I have come across a lemma which states:
Let $\mu$ be a finite content on an algebra $\mathcal{A}$.
$\mu$ is a pre-measure if and only if $\mu$ is continuous on the empty set, i.e., for every sequence $(A_i)_{i \geq 1}$ from $\mathcal{A}$ with $A_i \downarrow \emptyset$, we have $\mu(A_i) \rightarrow 0$ as $i \rightarrow \infty$.
Could someone provide an example of a finite content $\mu$ that is not continuous on the empty set?

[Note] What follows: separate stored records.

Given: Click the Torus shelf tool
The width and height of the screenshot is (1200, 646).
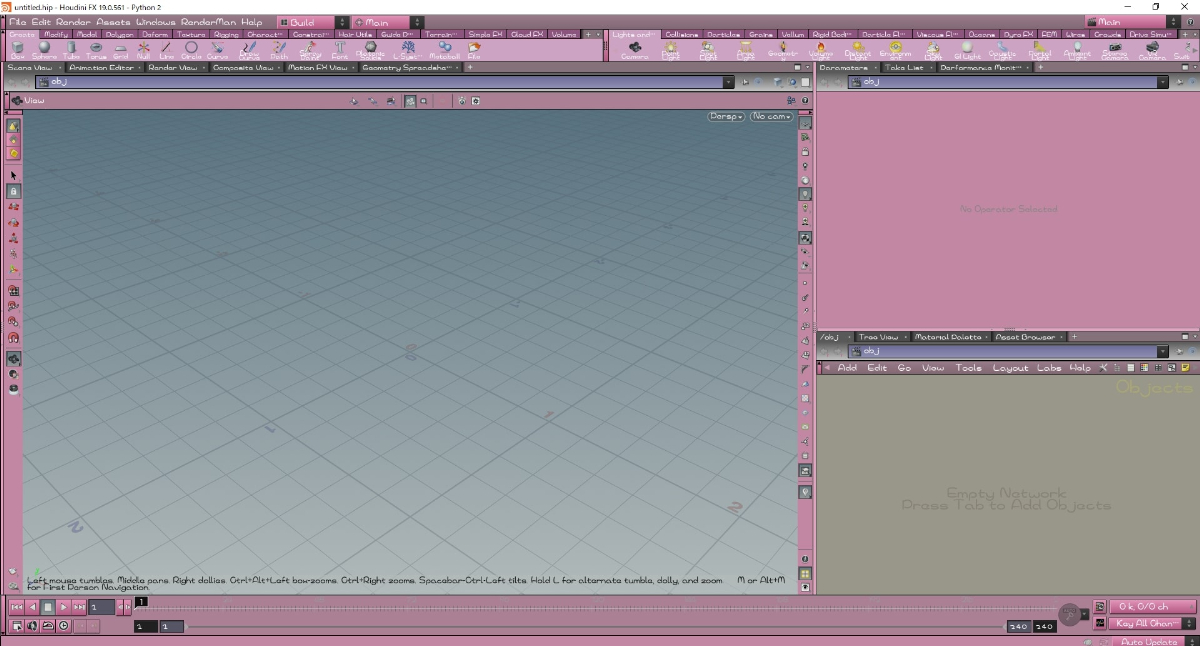Looking at the screenshot, I should tap(95, 46).
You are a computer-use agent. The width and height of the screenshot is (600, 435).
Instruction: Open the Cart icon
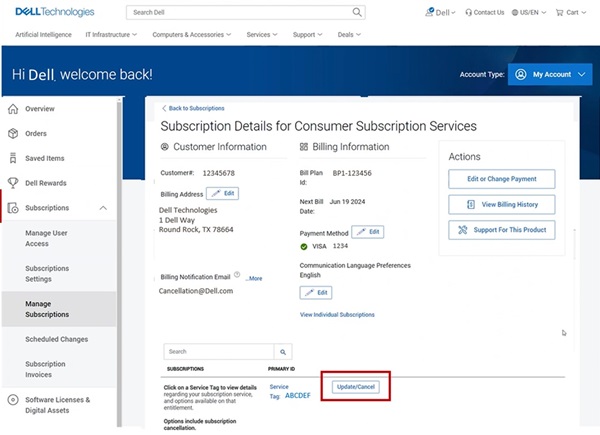coord(572,13)
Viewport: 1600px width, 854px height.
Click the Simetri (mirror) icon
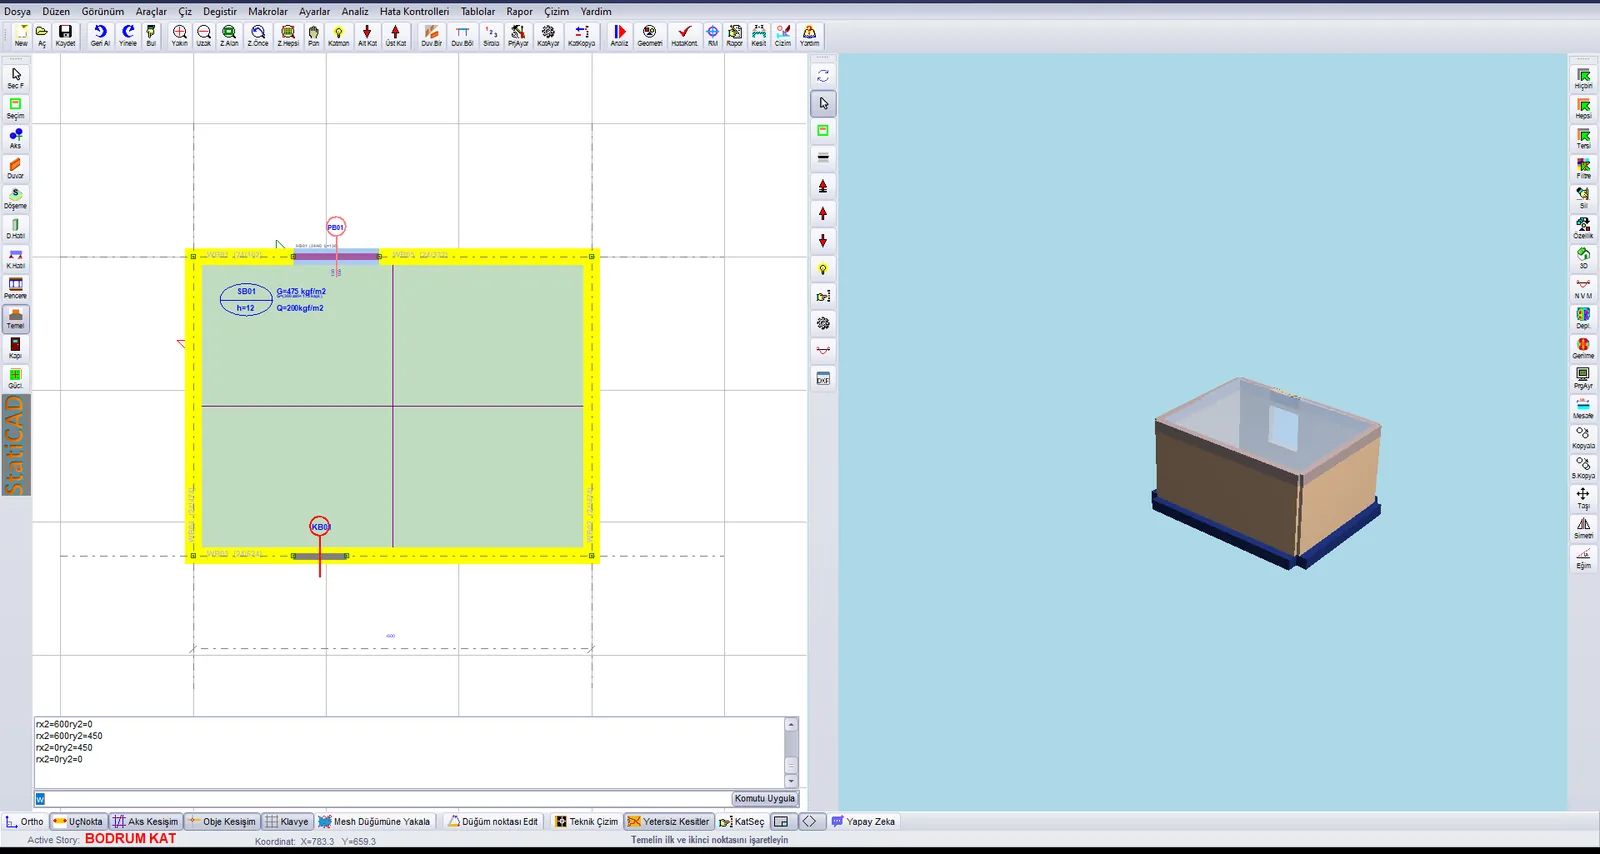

Let $\mathcal{U}$ be a free ultrafilter on $\Bbb{N}$. There is an associated finitely-additive measure $\mu_\mathcal{U}$ on subsets of $\Bbb{N}$ such that $\mu_\mathcal{U}(S)=1$ for $S\in\mathcal{U}$ and $\mu_\mathcal{U}(S)=0$ for $S\not\in\mathcal{U}$.
Let $A_n=\Bbb{N}\setminus\{0,\ldots,n-1\}$. Then $\mu_\mathcal{U}(A_n)=1$ but $\bigcap_{n\in\Bbb{N}} A_n = \emptyset$.
If you're not working in $\mathsf{ZFC}$, it's possible for there to be no free ultrafilters on $\Bbb{N}$. For a finitely-additive finite measure to be discontinuous at $\emptyset$, it must be defined on an infinite set. The space of finitely-additive finite measures defined for all subsets of $\Bbb{N}$ is the (Banach space) dual of $\ell^\infty(\Bbb{N})$. In $\mathsf{ZF}$ it's possible the dual of $\ell^\infty(\Bbb{N})$ reduces to $\ell^1(\Bbb{N})$. The members of $\ell^1(\Bbb{N})$, interpreted as measures on $\Bbb{N}$ are all $\sigma$-additive so are continuous at $\emptyset$.
Since $\mu$ is not required to be defined for all subsets of $\Bbb{N}$, you can take the algebra $\mathcal{A}$ to be the algebra consisting of all finite or co-finite subsets of $\Bbb{N}$. Define $\mu(S)=1$ for $S$ co-finite and $\mu(S)=0$ for $S$ finite and you get the same example, but no need for free ultrafilters.